One intuitive way to understand intent is that it basically represents the expected result. When you express an intent, you are simply defining the result you want, rather than the process of achieving the goal.

For example, if you want to exchange Tether (USDT) for ETH, you don't need to manage the entire process yourself—selecting an exchange, establishing an account/signing a transaction, processing transfers (or cleaning up cryptocurrency dust in your wallet), etc. You just need to submit an intent statement, indicating that you want to exchange 1 ETH for 2000 USDT. Another entity (called a Solver) will accept your intent and find a way to implement it. The Solver will handle the messy details and strive to optimize the best result for you.

The key point is that intent focuses on the result rather than the process. Users define the desired result, and others implement it through the process. Intent allows you to specify the result without worrying about the steps, greatly simplifying the transaction process used by most users in cryptocurrencies.
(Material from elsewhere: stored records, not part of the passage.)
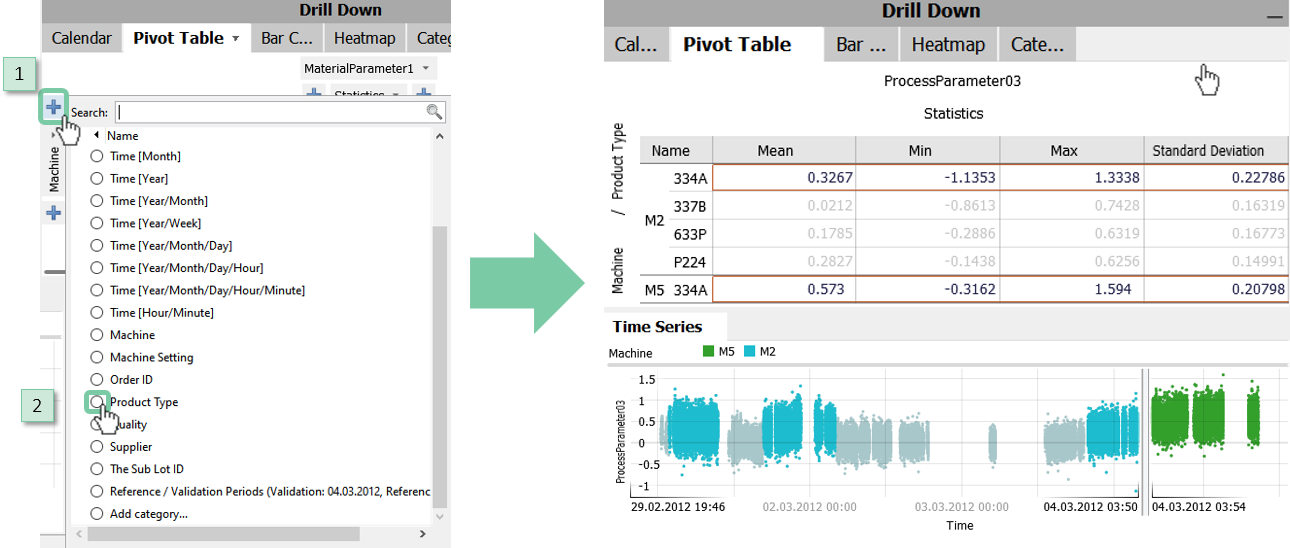Choose the Time [Year/Week] radio option
1290x548 pixels.
[x=97, y=223]
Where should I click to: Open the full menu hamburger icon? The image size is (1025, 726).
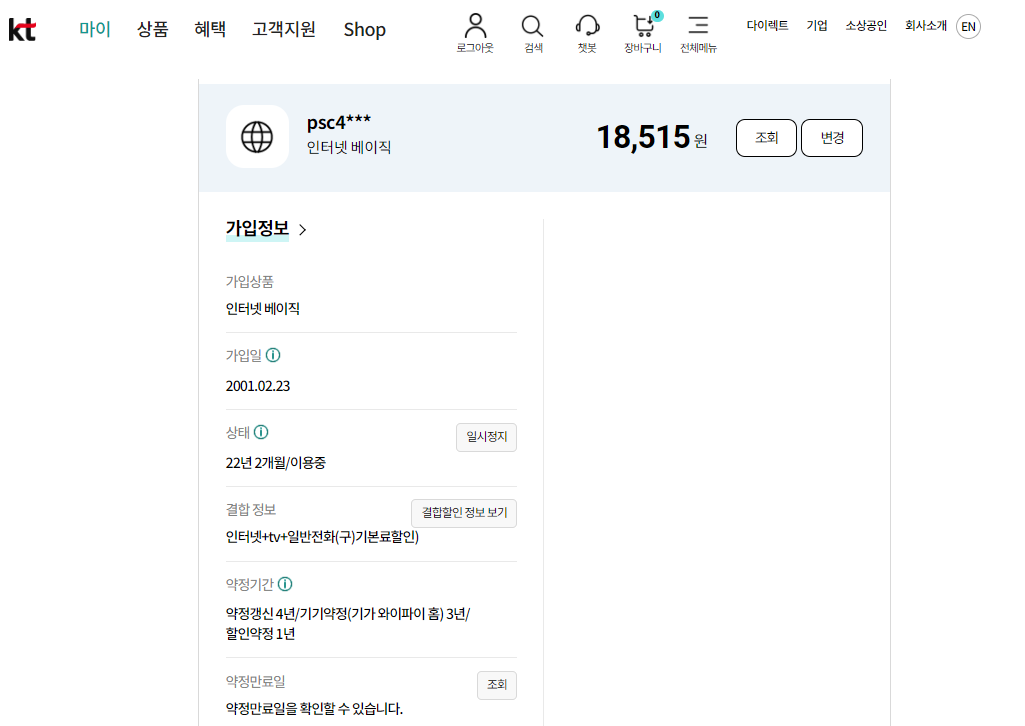(x=698, y=27)
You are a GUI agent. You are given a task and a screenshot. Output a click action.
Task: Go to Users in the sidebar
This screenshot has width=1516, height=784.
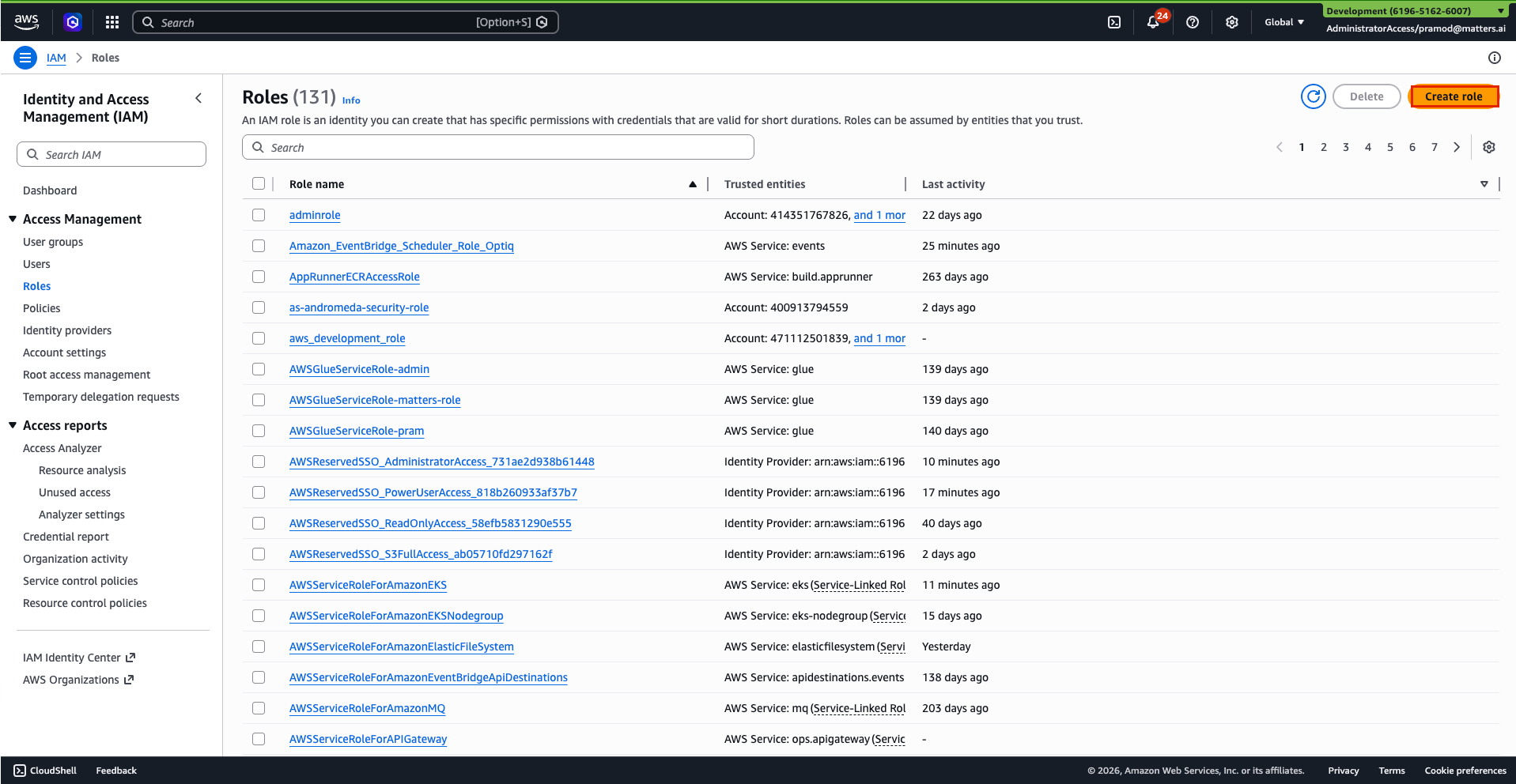[x=36, y=264]
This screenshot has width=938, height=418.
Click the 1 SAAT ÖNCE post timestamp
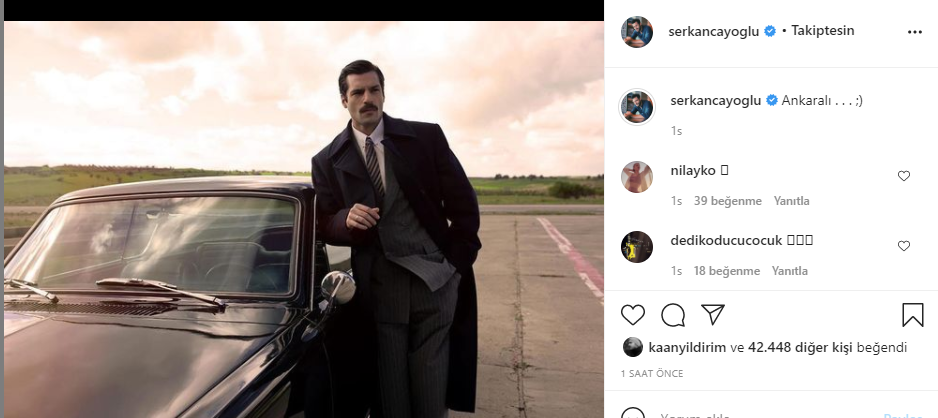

A higher-level idea is that users can define what they want without specifying from which contracts they want to start trading (we can call it a computing path or a simple trading path). Users can also indicate their preference for certain paths or contracts, thereby restricting them.

Use Cases

Cowswap

Cowswap uses batch auctions as its core price discovery mechanism. Cowswap does not execute transactions immediately like AMM, but aggregates orders off-chain and settles them in batches. This allows for a unified settlement price for all transactions in a batch, eliminating common issues such as front-running in immediate execution mode. Batch auctions can also settle many transactions at the same time, optimizing gas fees. Solvers openly compete with each other to submit order settlement solutions, ensuring that the parties to each batch of transactions can maximize their benefits. The best solution will determine the final unified price. Overall, batch auctions achieve fairness, efficiency, and MEV protection, which immediate execution mode cannot achieve.

A key innovation of Cowswap's batch auction model is the ability to find coincidences of wants (CoW) between orders. CoW is a direct point-to-point settlement between trades with reciprocal demands. This liquidity sharing means that there is no need for external liquidity providers to facilitate these trades. CoW can also include multiple assets in circular trades. By maximizing the use of CoW, batch auctions can obtain more liquidity than isolated liquidity pools. Settlement will use CoW where possible, and the remaining portion will be executed through on-chain liquidity. Combining batch auctions with CoW liquidity sharing can provide traders with better pricing and execution.

The CoWswap model is similar to the intent model, where users express their trading intent in the form of limit orders, which are input into the order book. Solvers use the order book state to match them in the form of circular trades or route them through AMM (where users only mention the price, not the computing path or the specific location they want to execute).

Uniswap X

The Uniswap X paper proposes a decentralized trading protocol that uses signed off-chain orders and settles them through Dutch auctions on-chain. Users sign orders, specifying input/output tokens, quantities, and price limits, among other parameters. These orders are distributed to "Fillers," who compete for the best execution price.

Uniswap X suggests setting the initial Dutch auction price through an off-chain inquiry system. Users can inquire with the Filler network and provide a brief exclusive period for the best quote to incentivize honest pricing, after which the orders enter a public Dutch auction.

Similarities between Uniswap X and Cowswap

• Both use off-chain signed orders and settle them in batches on-chain. This can save gas fees compared to on-chain orders.
• Both aim to promote competition among liquidity providers to find the best execution price (liquidity providers are called Solvers in Cowswap and Fillers in Uniswap X).
• Cowswap emphasizes using CoW to drive direct point-to-point trades, while Uniswap X focuses more on integrating off-chain and on-chain sources of liquidity.
• The RFQ (Request for Quote) system and signing mode in Uniswap X (where users express intent and let other users fill orders) are similar to the intent architecture.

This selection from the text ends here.